Directions for this task: Copy each line of the data below, character for character.

Dataset records:
________
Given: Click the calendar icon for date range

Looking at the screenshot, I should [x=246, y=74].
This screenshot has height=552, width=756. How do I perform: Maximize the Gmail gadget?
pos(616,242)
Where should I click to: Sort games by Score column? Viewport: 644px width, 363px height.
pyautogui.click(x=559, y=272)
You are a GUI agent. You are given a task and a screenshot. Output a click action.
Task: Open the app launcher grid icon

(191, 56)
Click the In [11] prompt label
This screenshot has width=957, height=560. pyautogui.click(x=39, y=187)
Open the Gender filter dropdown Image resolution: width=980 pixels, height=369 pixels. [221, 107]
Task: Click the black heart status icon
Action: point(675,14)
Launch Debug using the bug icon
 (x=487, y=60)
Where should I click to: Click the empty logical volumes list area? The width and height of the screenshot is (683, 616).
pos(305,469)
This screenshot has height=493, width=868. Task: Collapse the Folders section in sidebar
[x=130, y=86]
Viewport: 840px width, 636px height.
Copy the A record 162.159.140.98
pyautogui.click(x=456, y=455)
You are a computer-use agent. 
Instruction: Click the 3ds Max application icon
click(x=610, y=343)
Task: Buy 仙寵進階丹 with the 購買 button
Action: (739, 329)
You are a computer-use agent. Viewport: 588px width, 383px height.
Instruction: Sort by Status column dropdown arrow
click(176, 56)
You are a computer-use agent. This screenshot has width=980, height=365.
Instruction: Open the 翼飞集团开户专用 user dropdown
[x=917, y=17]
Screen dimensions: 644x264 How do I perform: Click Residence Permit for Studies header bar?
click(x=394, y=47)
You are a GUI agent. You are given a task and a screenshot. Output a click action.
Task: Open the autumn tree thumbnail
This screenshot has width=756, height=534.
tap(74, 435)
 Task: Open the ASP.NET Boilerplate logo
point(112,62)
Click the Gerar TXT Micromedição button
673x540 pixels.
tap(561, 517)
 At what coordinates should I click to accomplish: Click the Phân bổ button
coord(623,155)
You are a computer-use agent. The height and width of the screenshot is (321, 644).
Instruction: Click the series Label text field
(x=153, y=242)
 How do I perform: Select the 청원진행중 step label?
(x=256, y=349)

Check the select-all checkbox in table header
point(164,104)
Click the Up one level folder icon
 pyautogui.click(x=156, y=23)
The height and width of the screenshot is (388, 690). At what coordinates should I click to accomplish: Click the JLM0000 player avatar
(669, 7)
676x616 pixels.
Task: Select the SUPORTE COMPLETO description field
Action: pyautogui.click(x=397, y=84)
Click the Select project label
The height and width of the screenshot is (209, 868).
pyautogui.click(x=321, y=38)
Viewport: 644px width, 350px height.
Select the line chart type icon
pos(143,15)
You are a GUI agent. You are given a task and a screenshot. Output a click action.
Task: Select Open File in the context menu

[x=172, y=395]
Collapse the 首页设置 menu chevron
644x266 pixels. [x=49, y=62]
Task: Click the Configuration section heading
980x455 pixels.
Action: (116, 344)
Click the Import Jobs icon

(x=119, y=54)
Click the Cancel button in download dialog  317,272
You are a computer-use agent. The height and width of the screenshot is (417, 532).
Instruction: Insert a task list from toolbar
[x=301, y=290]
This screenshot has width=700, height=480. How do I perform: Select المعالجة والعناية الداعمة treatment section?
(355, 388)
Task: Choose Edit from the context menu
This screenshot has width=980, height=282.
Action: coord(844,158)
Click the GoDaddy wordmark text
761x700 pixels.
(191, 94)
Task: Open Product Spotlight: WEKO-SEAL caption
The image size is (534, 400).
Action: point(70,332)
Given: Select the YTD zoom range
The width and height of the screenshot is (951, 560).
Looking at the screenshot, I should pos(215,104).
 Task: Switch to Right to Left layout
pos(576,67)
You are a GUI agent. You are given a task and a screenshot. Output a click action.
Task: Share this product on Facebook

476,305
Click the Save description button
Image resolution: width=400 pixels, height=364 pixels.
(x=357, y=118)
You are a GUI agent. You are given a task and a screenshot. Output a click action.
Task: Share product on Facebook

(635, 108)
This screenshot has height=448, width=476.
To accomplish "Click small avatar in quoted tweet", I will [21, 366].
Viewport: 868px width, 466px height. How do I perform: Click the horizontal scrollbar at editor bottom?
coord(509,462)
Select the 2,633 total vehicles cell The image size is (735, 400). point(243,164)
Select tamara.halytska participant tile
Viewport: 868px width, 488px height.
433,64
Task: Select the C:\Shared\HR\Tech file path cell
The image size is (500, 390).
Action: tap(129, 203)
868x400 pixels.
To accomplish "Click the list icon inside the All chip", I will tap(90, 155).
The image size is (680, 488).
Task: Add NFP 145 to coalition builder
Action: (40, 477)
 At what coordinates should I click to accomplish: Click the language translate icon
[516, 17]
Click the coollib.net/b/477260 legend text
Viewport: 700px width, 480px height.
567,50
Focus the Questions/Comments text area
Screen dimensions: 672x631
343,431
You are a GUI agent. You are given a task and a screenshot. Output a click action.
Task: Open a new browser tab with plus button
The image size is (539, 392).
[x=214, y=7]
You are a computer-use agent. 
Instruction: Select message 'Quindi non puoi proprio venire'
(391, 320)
________
Finished exercise:
Given: Click the calendar icon for date range

Looking at the screenshot, I should [x=246, y=74].
This screenshot has height=552, width=756. How do I perform: Maximize the Gmail gadget?
pos(616,242)
Where should I click to: Sort games by Score column? Viewport: 644px width, 363px height.
pyautogui.click(x=559, y=272)
You are a GUI agent. You are given a task and a screenshot. Output a click action.
Task: Open the app launcher grid icon

(191, 56)
Click the In [11] prompt label
This screenshot has width=957, height=560. pyautogui.click(x=39, y=187)
Open the Gender filter dropdown Image resolution: width=980 pixels, height=369 pixels. [221, 107]
Task: Click the black heart status icon
Action: point(675,14)
Launch Debug using the bug icon
 (x=487, y=60)
Where should I click to: Click the empty logical volumes list area? The width and height of the screenshot is (683, 616).
pos(305,469)
This screenshot has height=493, width=868. Task: Collapse the Folders section in sidebar
[x=130, y=86]
Viewport: 840px width, 636px height.
Copy the A record 162.159.140.98
pyautogui.click(x=456, y=455)
You are a computer-use agent. 
Instruction: Click the 3ds Max application icon
click(x=610, y=343)
Task: Buy 仙寵進階丹 with the 購買 button
Action: (739, 329)
You are a computer-use agent. Viewport: 588px width, 383px height.
Instruction: Sort by Status column dropdown arrow
click(176, 56)
You are a computer-use agent. This screenshot has width=980, height=365.
Instruction: Open the 翼飞集团开户专用 user dropdown
[x=917, y=17]
Screen dimensions: 644x264 How do I perform: Click Residence Permit for Studies header bar?
click(x=394, y=47)
You are a GUI agent. You are given a task and a screenshot. Output a click action.
Task: Open the autumn tree thumbnail
This screenshot has width=756, height=534.
tap(74, 435)
 Task: Open the ASP.NET Boilerplate logo
point(112,62)
Click the Gerar TXT Micromedição button
673x540 pixels.
tap(561, 517)
 At what coordinates should I click to accomplish: Click the Phân bổ button
coord(623,155)
You are a computer-use agent. The height and width of the screenshot is (321, 644).
Instruction: Click the series Label text field
(x=153, y=242)
 How do I perform: Select the 청원진행중 step label?
(x=256, y=349)

Check the select-all checkbox in table header
point(164,104)
Click the Up one level folder icon
 pyautogui.click(x=156, y=23)
The height and width of the screenshot is (388, 690). At what coordinates should I click to accomplish: Click the JLM0000 player avatar
(669, 7)
676x616 pixels.
Task: Select the SUPORTE COMPLETO description field
Action: pyautogui.click(x=397, y=84)
Click the Select project label
The height and width of the screenshot is (209, 868).
pyautogui.click(x=321, y=38)
Viewport: 644px width, 350px height.
Select the line chart type icon
pos(143,15)
You are a GUI agent. You are given a task and a screenshot. Output a click action.
Task: Select Open File in the context menu

[x=172, y=395]
Collapse the 首页设置 menu chevron
644x266 pixels. [x=49, y=62]
Task: Click the Configuration section heading
980x455 pixels.
Action: (116, 344)
Click the Import Jobs icon

(x=119, y=54)
Click the Cancel button in download dialog  317,272
You are a computer-use agent. The height and width of the screenshot is (417, 532).
Instruction: Insert a task list from toolbar
[x=301, y=290]
This screenshot has width=700, height=480. How do I perform: Select المعالجة والعناية الداعمة treatment section?
(355, 388)
Task: Choose Edit from the context menu
This screenshot has width=980, height=282.
Action: coord(844,158)
Click the GoDaddy wordmark text
761x700 pixels.
(191, 94)
Task: Open Product Spotlight: WEKO-SEAL caption
The image size is (534, 400).
Action: point(70,332)
Given: Select the YTD zoom range
The width and height of the screenshot is (951, 560).
Looking at the screenshot, I should pos(215,104).
 Task: Switch to Right to Left layout
pos(576,67)
You are a GUI agent. You are given a task and a screenshot. Output a click action.
Task: Share this product on Facebook

476,305
Click the Save description button
Image resolution: width=400 pixels, height=364 pixels.
(x=357, y=118)
You are a GUI agent. You are given a task and a screenshot. Output a click action.
Task: Share product on Facebook

(635, 108)
This screenshot has height=448, width=476.
To accomplish "Click small avatar in quoted tweet", I will [21, 366].
Viewport: 868px width, 466px height. How do I perform: Click the horizontal scrollbar at editor bottom?
coord(509,462)
Select the 2,633 total vehicles cell The image size is (735, 400). point(243,164)
Select tamara.halytska participant tile
Viewport: 868px width, 488px height.
433,64
Task: Select the C:\Shared\HR\Tech file path cell
The image size is (500, 390).
Action: tap(129, 203)
868x400 pixels.
To accomplish "Click the list icon inside the All chip", I will tap(90, 155).
The image size is (680, 488).
Task: Add NFP 145 to coalition builder
Action: (40, 477)
 At what coordinates should I click to accomplish: Click the language translate icon
[516, 17]
Click the coollib.net/b/477260 legend text
Viewport: 700px width, 480px height.
567,50
Focus the Questions/Comments text area
Screen dimensions: 672x631
343,431
You are a GUI agent. You are given a task and a screenshot. Output a click action.
Task: Open a new browser tab with plus button
The image size is (539, 392).
[x=214, y=7]
You are a computer-use agent. 
Instruction: Select message 'Quindi non puoi proprio venire'
(391, 320)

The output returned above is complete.